SANO JUICIO: El espejo roto de la maldad

Escribe: Federico Rosado

La maldad… escurridiza y perturbadora, humana e inhumana, destructora de ánimos, mitómana en su esencia normal, aliada de la injusticia, victimaria del sufrimiento. Ella se da existencia, se ha procreado, amaestrado y entrenado.

Se es mala sin necesidad de la nocturnidad, casi siempre bajo el arropamiento del poder o usándolo como escudo para gozar de impunidad, en realidad la mala pierde la sensibilidad de serlo, asume su actuar como la perplejidad de la delincuencia común, aunque no figure como delito.

El malo puede ser por encargo, hay otro al que sirve con complacimiento tras la búsqueda de un galardón; su perfomance entonces tiene precio y no guarda diferencia con la merceniariez, porque la malicia paga como las monedas para Judas.

Su perfil está lleno de hipocresía y cinismo sin que tenga que convertirse en un personaje, se expone con la serenidad del impostor, viste de catadura que no admite disfraces, acumulando prontuarios y cicatrices.

Los malos son traidores sin enigmas, su fama corre por todos lados, como lobos que sellan su cancha con la fetidez haciendo muecas aromáticas. Ellos trajinan como si fueran admirados o acaso parodiados porque se han creado un mundo, su mundo, de pellejerías.

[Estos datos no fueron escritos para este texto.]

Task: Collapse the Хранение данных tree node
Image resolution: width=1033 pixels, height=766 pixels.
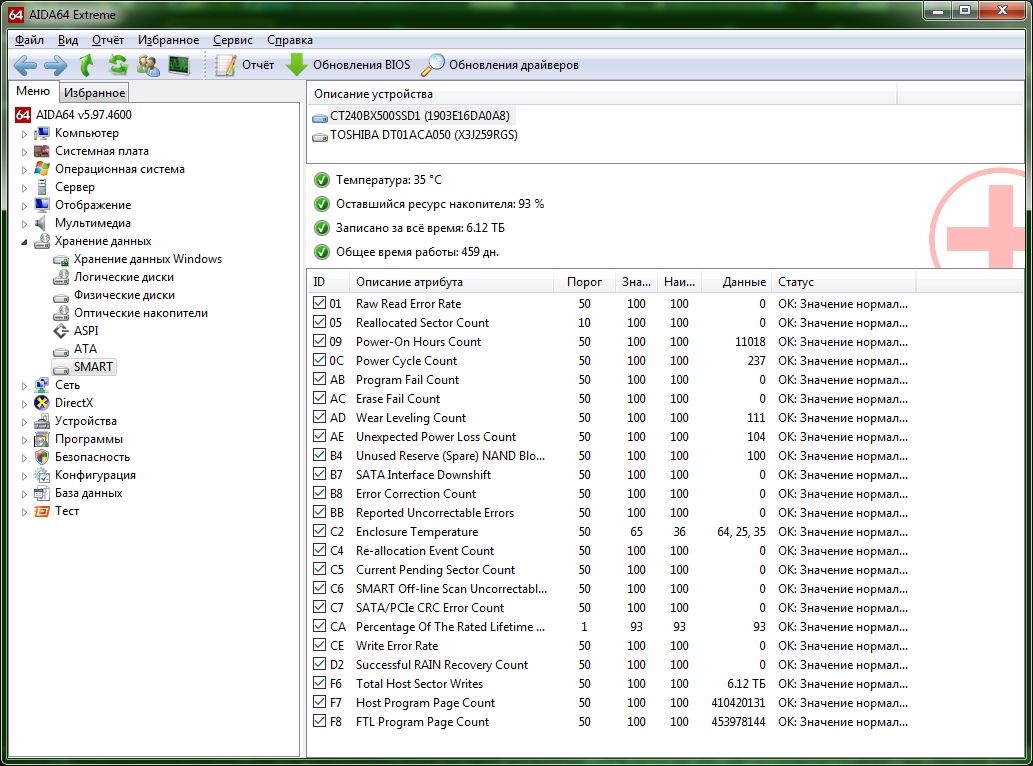Action: pyautogui.click(x=25, y=242)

Qué hace que la gente sea mala. La necesidad, mediocridad, estupidez. La satisfacción, deleite, regocijo. En algún momento apareció como un designio para justificar carencias, por eso la maldad es una adicción sinfín, un estilacho pérfido que se acompaña solo.

¿Tiene cura? No. ¿Requiere tratamiento? Por gusto. Uno es malo para toda la vida, para todas las personas, nunca se descansa, resulta ser un ejercicio cotidiano. Está en búsqueda incesante. Maltrata sin discriminación, a fuego cruzado, despierto o dormido.

La maldad está contenida y cuando emana estalla en palabras y miradas, gestos y salivazos, hedores y secreciones. Se alimenta de lágrimas, padeceres, tristezas; se nutre de dolores, humillaciones, venganzas. Mora en éxtasis persiguiendo cadáveres vivientes que despacha envueltos en su estulticia.

Se la enfrenta con tranquilidad, sin transpirar, respirando al ritmo de la honestidad, para desesperarla, inquietarla, esperando que baje la cabeza, que quede atrapada inerte, sin posibilidad de esconderse, descubriéndose derrotada, ahogada en sus miasmas, envenenada en sí misma, herida peligrosamente para atacar con vindictas, estará derrotada pero urgida, “haciéndose la rata”.

Una constatación inevitable: los malos mueren, la maldad no.